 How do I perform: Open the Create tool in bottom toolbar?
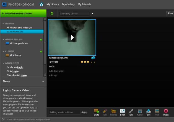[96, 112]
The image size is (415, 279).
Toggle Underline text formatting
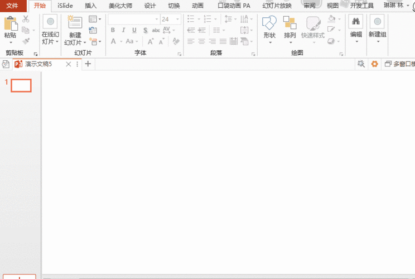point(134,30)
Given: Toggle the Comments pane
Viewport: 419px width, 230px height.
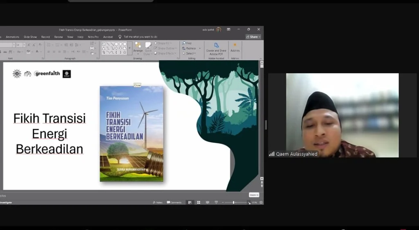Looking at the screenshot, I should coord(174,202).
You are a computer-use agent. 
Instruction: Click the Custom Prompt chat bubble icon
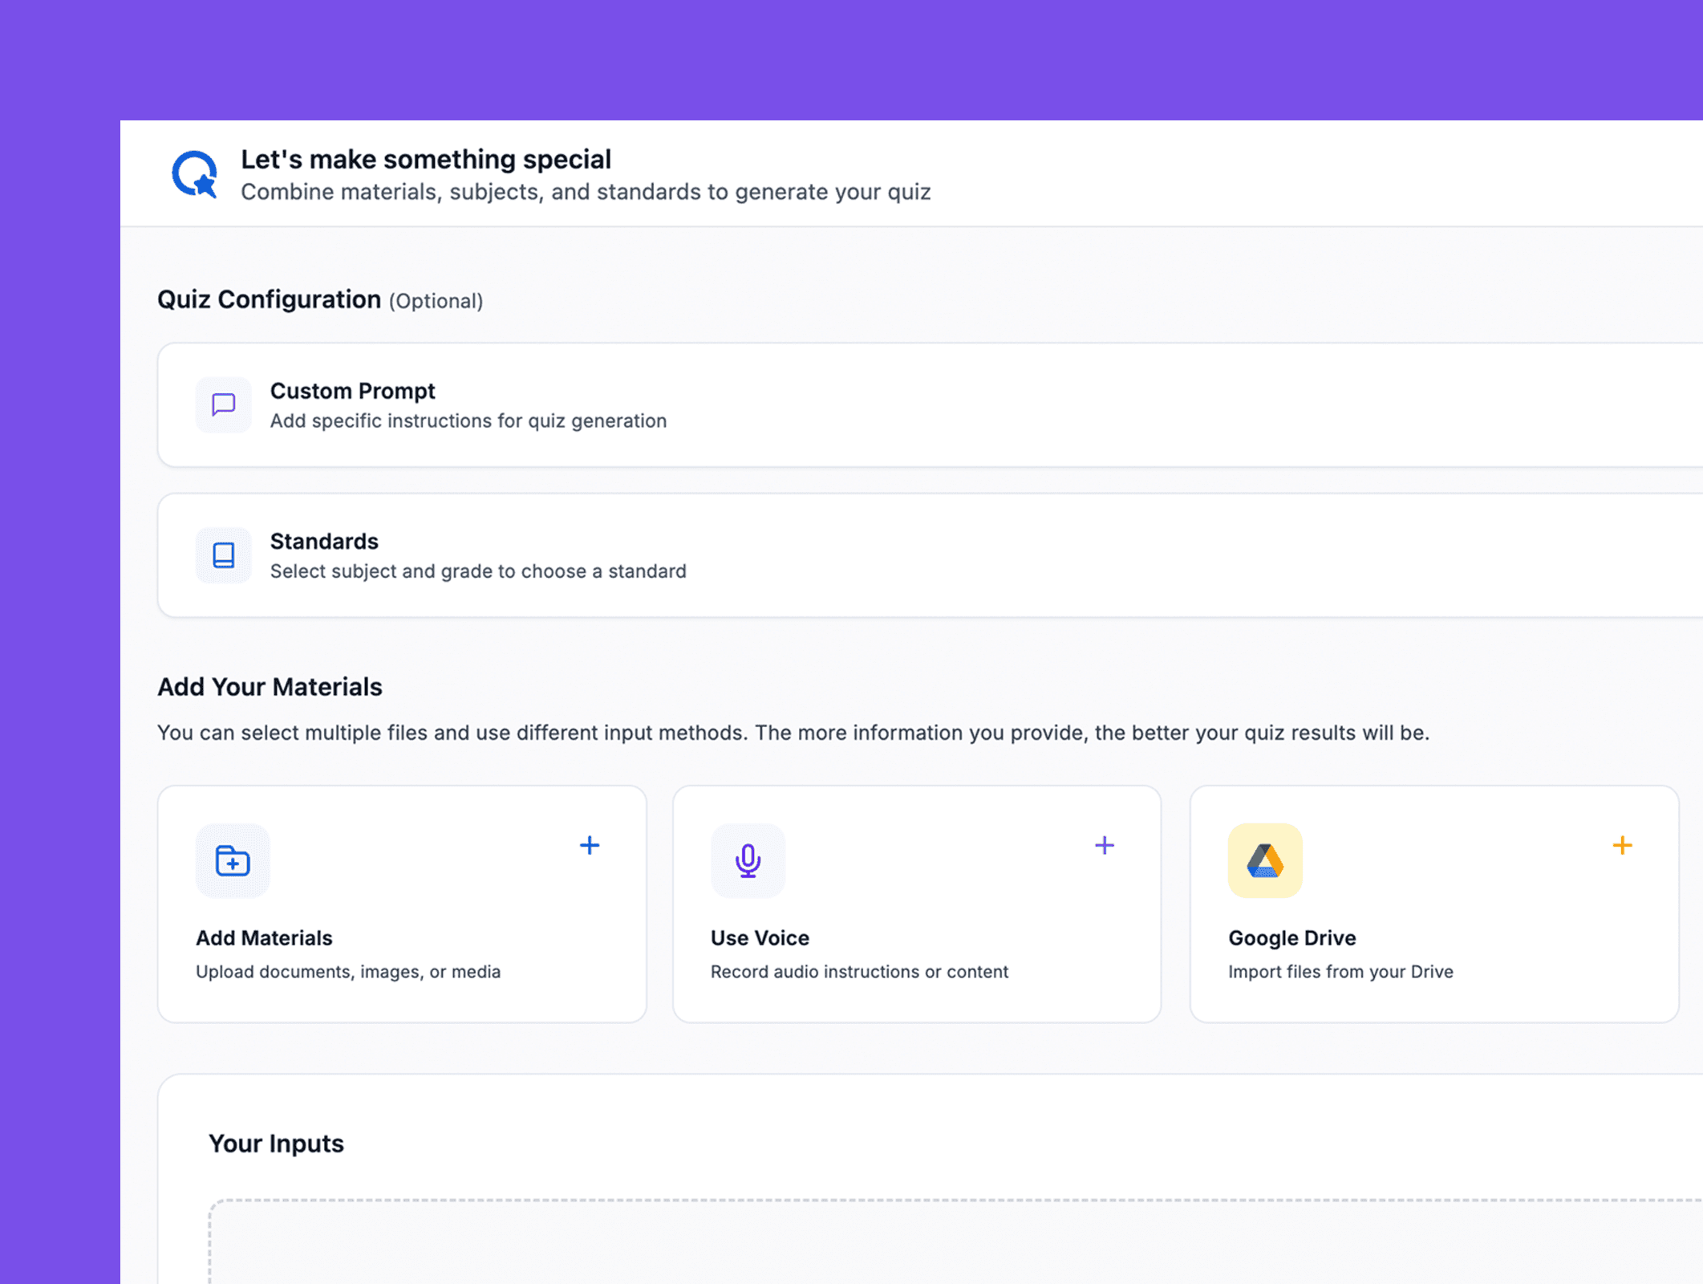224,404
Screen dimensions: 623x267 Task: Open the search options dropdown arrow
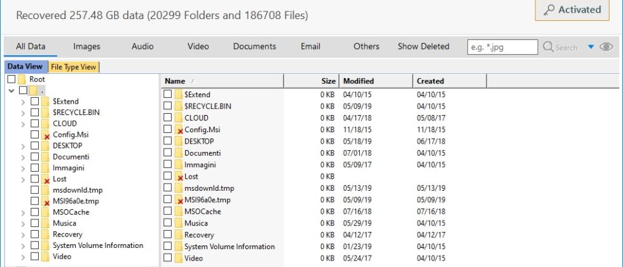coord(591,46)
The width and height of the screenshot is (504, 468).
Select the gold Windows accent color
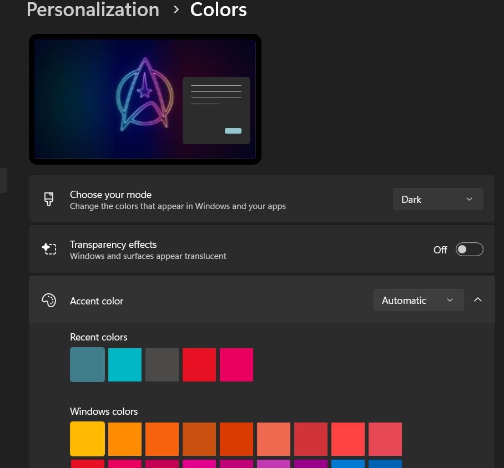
----------
* WYMAGANE ZADANIE *
Przepisz wiernie, wiersz po wierszu, wszystkie powyższe rekordy. Obrazy pomiń.

* ROZWIĄZANIE PROBLEMU *
 How do I perform: Open the Create tool in bottom toolbar?
[96, 112]
The image size is (415, 279).
Toggle Underline text formatting
point(134,30)
Given: Toggle the Comments pane
Viewport: 419px width, 230px height.
Looking at the screenshot, I should coord(174,202).
You are a computer-use agent. 
Instruction: Click the Custom Prompt chat bubble icon
224,404
Screen dimensions: 623x267 Task: Open the search options dropdown arrow
coord(591,46)
The width and height of the screenshot is (504, 468).
Select the gold Windows accent color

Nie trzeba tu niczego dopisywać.